| YOUR OBJECTIVE |
If a line of the data below holds the word "size", list it.

-*-

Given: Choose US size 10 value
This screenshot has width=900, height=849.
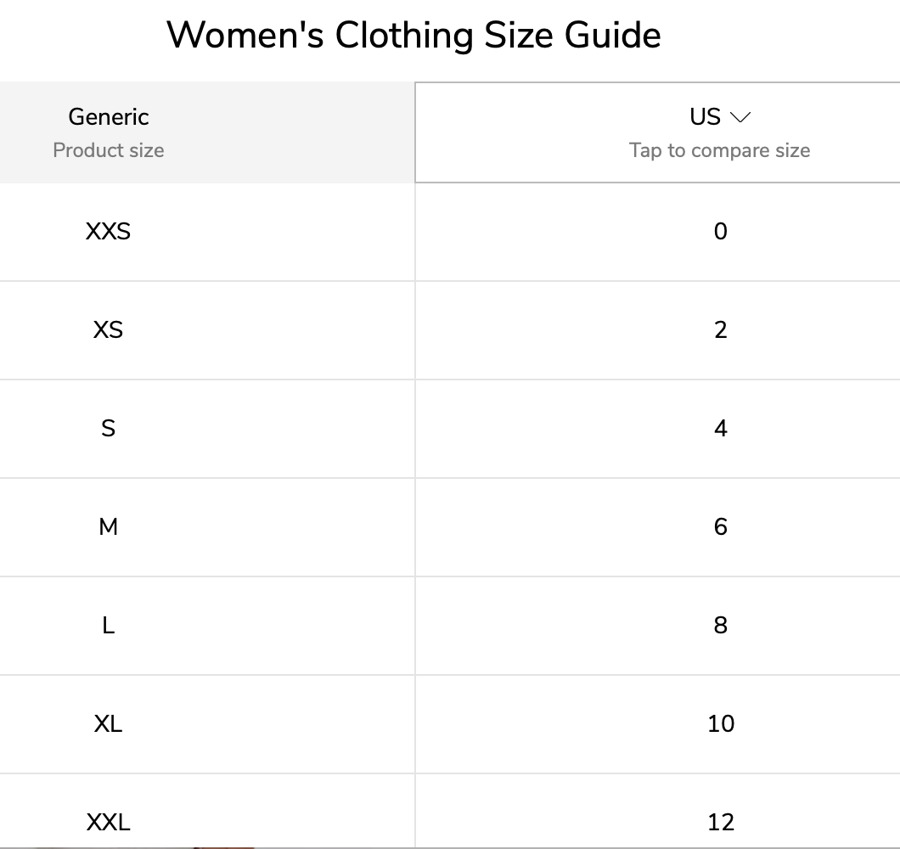Looking at the screenshot, I should [720, 724].
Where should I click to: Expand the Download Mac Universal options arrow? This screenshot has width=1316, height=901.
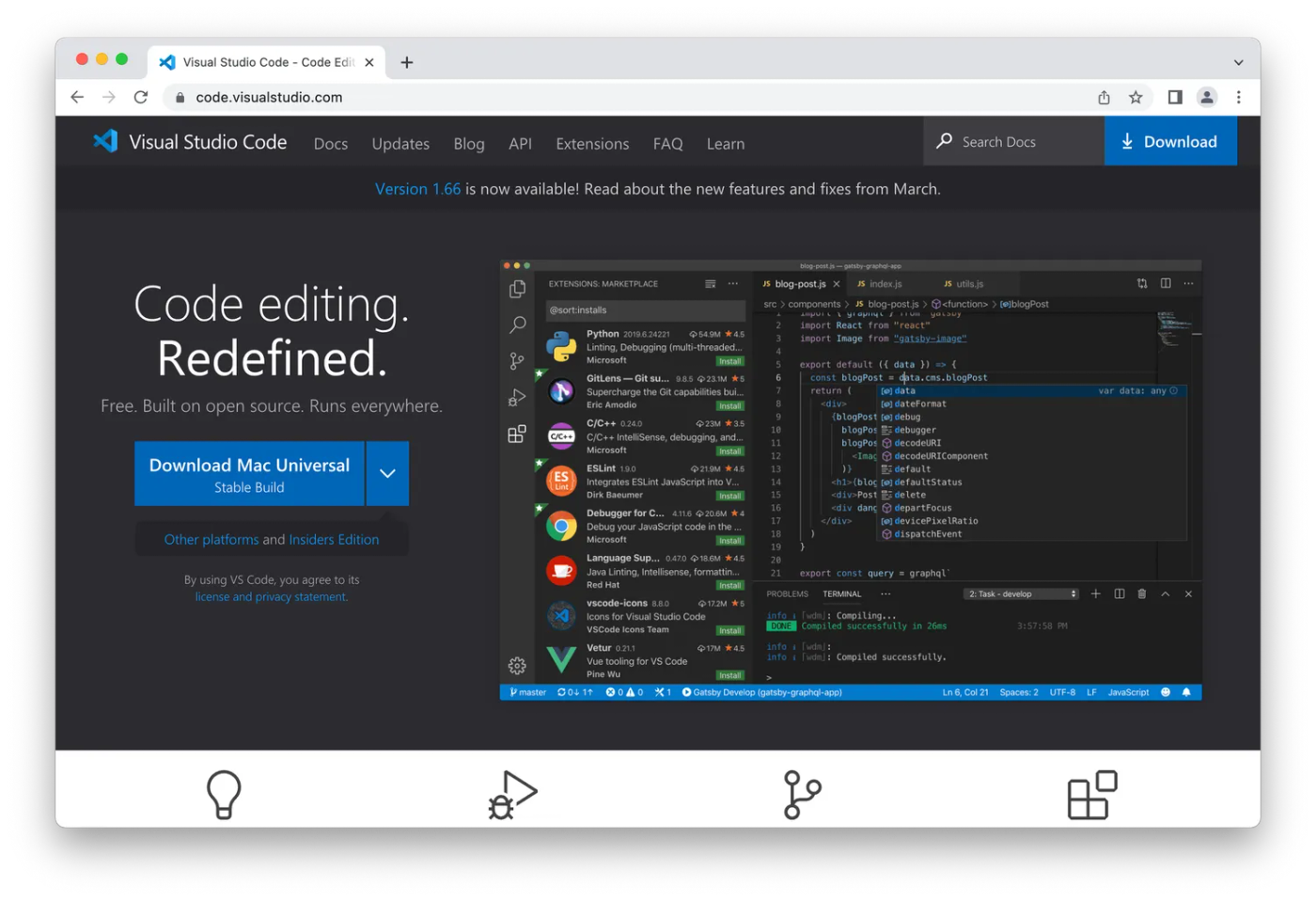pos(387,473)
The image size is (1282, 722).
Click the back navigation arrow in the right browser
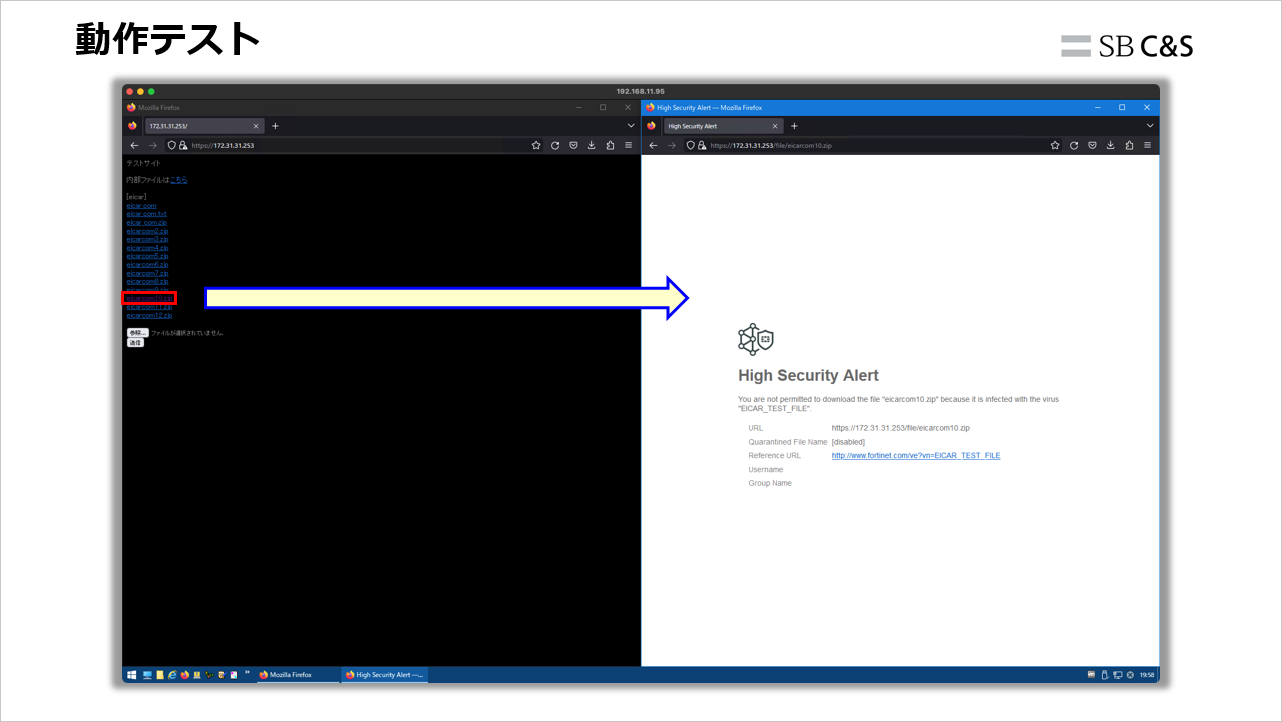[653, 144]
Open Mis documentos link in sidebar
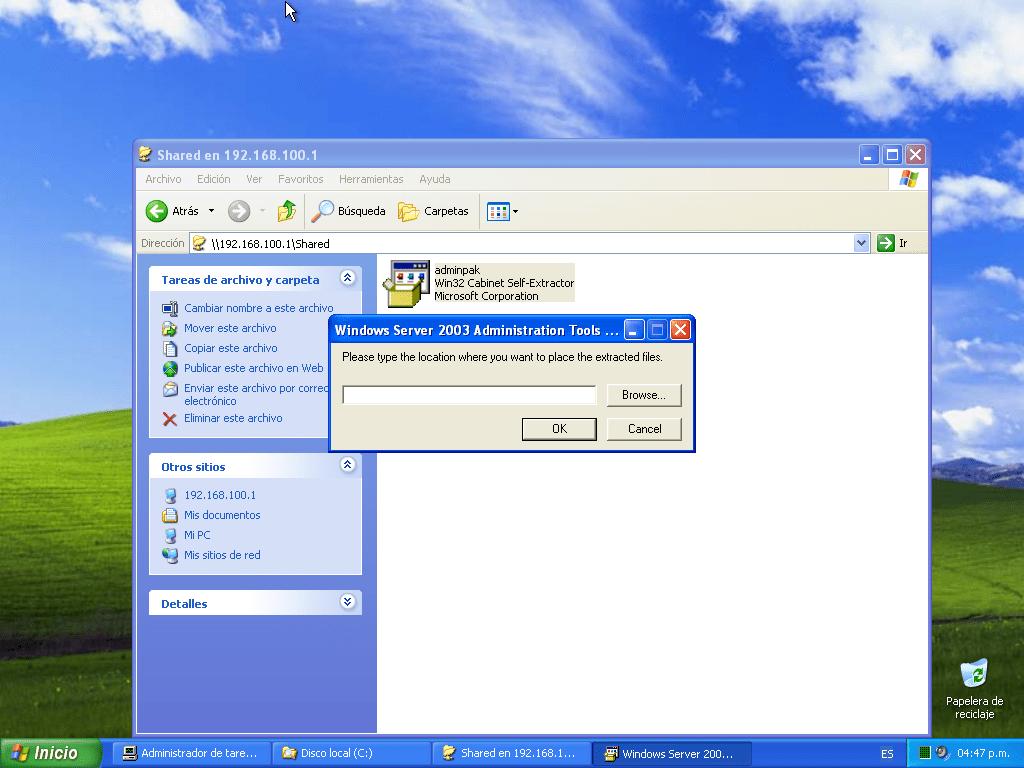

-*-

| RESPONSE FOR THIS EXERCISE |
Given: Choose US size 10 value
The image size is (1282, 722).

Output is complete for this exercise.